My roommate is John Valvo, a first-year student at Albion who played football at Oxford. He is not only my roommate, but he’s my best friend on campus. He’s always joking, smiling and carrying himself with a sunny disposition. With a head of hair dyed half blonde and half brown, eccentric clothing and a contagious laugh, it’s hard to not recognize that Valvo is a happy kid.

The shooting was unspoken at first. I just noticed my once-cheerful roommate grow quiet. The kid I knew was gone; Valvo rarely left the room. 

Eventually, Valvo opened up about the shooting. He found out about the tragedy through a text from his mom, who lives in Oxford. The text, which reads, “Shooter at Oxford… This is madness. Emergency vehicles are flying past the house,” left Valvo feeling shocked. Within five minutes he texted everyone he knew in the building, reaching out to see if they were safe. Later, his mother texted him again: “Football player named Tate was shot. Tate lost a lot of blood…” 

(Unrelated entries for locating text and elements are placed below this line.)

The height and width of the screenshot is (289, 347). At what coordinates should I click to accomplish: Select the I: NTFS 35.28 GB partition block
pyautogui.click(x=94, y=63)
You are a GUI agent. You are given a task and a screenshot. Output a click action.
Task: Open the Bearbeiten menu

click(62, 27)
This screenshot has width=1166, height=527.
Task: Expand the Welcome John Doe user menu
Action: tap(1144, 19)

Tate Myre, 16, was a running back and linebacker for Oxford High School. He had plans to play collegiate football. He passed in a patrol car on the way to the hospital. Valvo played football with Myre for two years and is friends with other victims who are currently hospitalized. Valvo told me he still feels in shock. 

“Every time I see a new post on Instagram or a new news article about it, I can’t believe that this is my school,” Valvo said. “Being so far away from it, you kinda see how the world goes on. Besides Oxford, everyone else is still continuing like nothing happened.” 

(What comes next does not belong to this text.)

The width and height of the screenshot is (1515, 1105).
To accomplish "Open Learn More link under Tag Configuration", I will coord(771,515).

Oxford is 115 miles away from Albion, yet the shots that were fired still echo here. For Valvo, and now for me, this was not just another headline to read and dismiss. 

It’s easy to feel powerless in the face of school shootings. While walking back to our dorm I sulked past the rock and felt a brief moment of relief. We cannot force legislative change. We seemingly cannot move in a meaningful way to prevent this from happening again. However, I felt that as Albion students we could use the Rock, a long time Albion tradition, to express ourselves for this moment. 

With cans of blue, yellow and black paint, we circled the rock, painting Oxford’s logo and a heart in yellow. The 40 degree weather numbed our fingers and cramped our forearms. As we finished up our spray paint memorial, I handed Valvo the black spray paint.

“You wanna paint Tate’s name,” I said.

He sprayed Myre’s name, along with the four other victims who lost their lives: Hana St. Juliana, Madisyn Baldwin and Justin Shilling. We hugged, and he checked the time. 

“I’m late for class,” Valvo said, and then he laughed that contagious laugh.